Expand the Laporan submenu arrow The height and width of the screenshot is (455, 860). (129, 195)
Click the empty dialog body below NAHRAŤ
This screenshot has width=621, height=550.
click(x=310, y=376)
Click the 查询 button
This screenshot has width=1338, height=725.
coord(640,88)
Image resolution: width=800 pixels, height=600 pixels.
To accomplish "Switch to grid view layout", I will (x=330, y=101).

==

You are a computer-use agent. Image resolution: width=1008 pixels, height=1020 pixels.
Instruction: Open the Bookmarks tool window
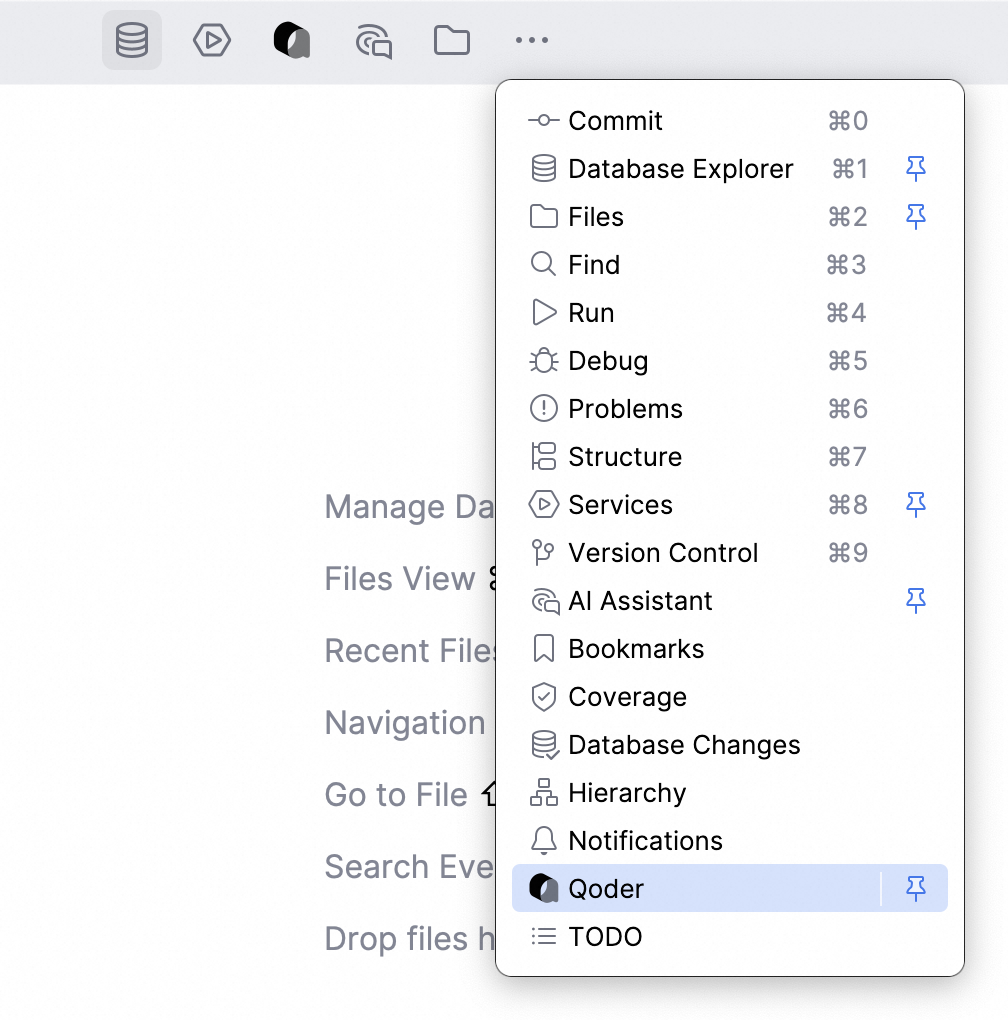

• What the task asks:
Check each line of the data above for the word "Image" and copy the ones where it is found.

• Solution to the exercise:
Image resolution: width=800 pixels, height=600 pixels.
You are a computer-use agent. Image resolution: width=1008 pixels, height=1020 pixels.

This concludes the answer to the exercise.